Top of Dataset extract

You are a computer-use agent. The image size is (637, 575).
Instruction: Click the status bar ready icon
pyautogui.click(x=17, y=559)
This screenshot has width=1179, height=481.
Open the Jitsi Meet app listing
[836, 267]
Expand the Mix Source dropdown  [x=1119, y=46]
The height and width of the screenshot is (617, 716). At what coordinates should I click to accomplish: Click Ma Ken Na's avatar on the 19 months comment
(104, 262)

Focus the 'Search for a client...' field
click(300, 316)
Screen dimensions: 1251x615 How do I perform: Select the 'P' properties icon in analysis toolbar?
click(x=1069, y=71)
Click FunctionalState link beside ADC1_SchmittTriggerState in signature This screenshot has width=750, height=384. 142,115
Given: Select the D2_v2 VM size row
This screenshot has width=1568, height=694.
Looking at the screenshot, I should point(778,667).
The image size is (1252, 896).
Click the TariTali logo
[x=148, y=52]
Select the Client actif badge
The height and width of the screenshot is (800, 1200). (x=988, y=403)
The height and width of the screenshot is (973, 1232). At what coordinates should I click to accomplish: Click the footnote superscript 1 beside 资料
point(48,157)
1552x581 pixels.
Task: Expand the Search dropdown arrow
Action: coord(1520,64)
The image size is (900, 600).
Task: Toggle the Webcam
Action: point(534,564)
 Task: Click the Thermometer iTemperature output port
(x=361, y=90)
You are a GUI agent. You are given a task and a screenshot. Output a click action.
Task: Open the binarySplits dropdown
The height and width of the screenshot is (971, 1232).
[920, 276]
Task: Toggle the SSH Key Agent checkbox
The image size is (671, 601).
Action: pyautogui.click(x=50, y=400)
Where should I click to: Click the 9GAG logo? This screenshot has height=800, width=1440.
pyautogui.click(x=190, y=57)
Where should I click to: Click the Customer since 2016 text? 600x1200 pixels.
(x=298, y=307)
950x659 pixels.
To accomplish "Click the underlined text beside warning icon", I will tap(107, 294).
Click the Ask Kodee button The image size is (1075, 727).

Bottom of Dataset extract

Reproduce the entries above exactly, starting at their first line and finishing with the line that contains "Expand the Mix".

You are a computer-use agent. The image size is (637, 575).
Instruction: Click the status bar ready icon
pyautogui.click(x=17, y=559)
This screenshot has width=1179, height=481.
Open the Jitsi Meet app listing
[836, 267]
Expand the Mix Source dropdown  [x=1119, y=46]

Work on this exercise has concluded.